With that said, here are some of my proudest moments so far, however minor they may seem…
- First evening alone with both kids while hubby was late at the office: I managed an early bath & pjs for toddler (with nanny still on hand), early dinner, TV time for toddler so I could feed baby, then successfully cuddled, read books, and said goodnight to toddler, all while baby was safely strapped onto the changing table, listening from across the room. Once toddler was tucked in bed and drifting off, I picked up baby, walked out of the room, and gave myself a super proud pat on the back.
- First bath time with both kids (not bathing at once, just under my watch): run water, get toddler undressed and ready, place baby seat in bathroom, and wash toddler in tub, trying to prevent a splash surge from drenching baby along the way. Get toddler out and wrapped in a towel, and grab baby before toddler jumps on her with his naked (albeit clean) body. “And that’s how you do that” I whisper to myself, again, with a well deserved pat on the back.
3. First trip to the grocery store: this one was self-inflicted as my own limit test.

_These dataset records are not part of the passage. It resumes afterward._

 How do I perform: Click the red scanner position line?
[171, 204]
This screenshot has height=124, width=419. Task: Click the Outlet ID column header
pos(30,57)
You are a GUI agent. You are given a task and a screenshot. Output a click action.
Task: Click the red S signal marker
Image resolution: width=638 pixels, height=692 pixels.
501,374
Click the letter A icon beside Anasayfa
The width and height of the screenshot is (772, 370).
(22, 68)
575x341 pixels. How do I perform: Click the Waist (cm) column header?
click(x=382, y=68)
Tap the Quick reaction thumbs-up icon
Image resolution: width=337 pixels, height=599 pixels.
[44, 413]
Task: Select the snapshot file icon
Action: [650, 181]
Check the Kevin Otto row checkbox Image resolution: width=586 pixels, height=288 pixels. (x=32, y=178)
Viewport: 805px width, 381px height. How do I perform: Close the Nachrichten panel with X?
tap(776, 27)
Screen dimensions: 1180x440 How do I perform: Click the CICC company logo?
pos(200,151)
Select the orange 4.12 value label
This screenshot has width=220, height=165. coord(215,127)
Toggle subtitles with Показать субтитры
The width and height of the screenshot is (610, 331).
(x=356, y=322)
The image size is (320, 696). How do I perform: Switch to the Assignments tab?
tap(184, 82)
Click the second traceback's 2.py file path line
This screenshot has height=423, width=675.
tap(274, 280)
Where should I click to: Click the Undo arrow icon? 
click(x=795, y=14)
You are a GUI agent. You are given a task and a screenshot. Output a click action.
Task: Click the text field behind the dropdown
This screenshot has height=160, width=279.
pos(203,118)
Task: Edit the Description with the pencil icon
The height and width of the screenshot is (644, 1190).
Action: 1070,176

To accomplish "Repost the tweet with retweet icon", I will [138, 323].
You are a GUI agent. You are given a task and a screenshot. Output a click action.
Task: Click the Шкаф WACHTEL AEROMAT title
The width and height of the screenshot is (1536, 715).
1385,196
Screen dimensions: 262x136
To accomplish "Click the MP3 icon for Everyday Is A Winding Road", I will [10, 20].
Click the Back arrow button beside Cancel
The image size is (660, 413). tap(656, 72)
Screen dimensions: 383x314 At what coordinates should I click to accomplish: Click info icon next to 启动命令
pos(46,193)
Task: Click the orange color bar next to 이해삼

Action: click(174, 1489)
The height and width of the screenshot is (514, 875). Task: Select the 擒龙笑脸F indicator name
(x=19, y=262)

Let’s just say, we left in one piece and made it out with what we needed, but I’m thankful we didn’t need a lot. I don’t need to make that a regular thing just yet…
There is a lot I am thankful for in the two year gap I had between having babies, and most can be summed up by the fact that caring for my new infant is now the easy part. I thoroughly enjoy these early days with my daughter (a degree or two more than I did with my son) simply because my mind isn’t riddled with worry or new-mom anxiety (and fortunately I have a healthy and uncomplicated baby to allow for that). I equally enjoy my son because he’s fun and funny, playing games, learning and growing like a real kid by the second. He’s incredibly challenging, but incredibly fun. And I’m finding the artful balance of enjoying the two together when it is just the three of us, even though it’s still incredibly daunting. I’m sure this will all reach another level once baby is old enough and mobile enough to need her own amount of corralling, and I’ll look back on this time and laugh. I suppose the “baby steps” for 2-kid parenting is the luxury of putting baby down to attend to the other. But for right now, I’m just trying to master the basics. There are a lot more firsts I will experience as a mom of two, and a lot more stripes to be earned. And at the end of the day, as long as we’re all alive and well to tell the tale, I guess I’ve done my job. A little trial and error is the best way to learn anyway, right?
It sounds strange, but as more time passes, I ease up on myself, and I feel that the more I admit to my fears and anxieties, the more comfortable I am with facing them (and facing these children of mine on my own). Perhaps this is because deep down I know I am perfectly capable, and will be able to handle it all when I need to. But for right now, I’m gonna take the all help I can get, because I can. I know I’m not the first mom of two, and there are plenty of moms who do this with more kids and far fewer helpful resources. Those women are the real superheroes – I really don’t know how they do it.
I’m just here trying to do the best I can, and figuring it out along the way.
And yet I know I want at least one more baby… God help me!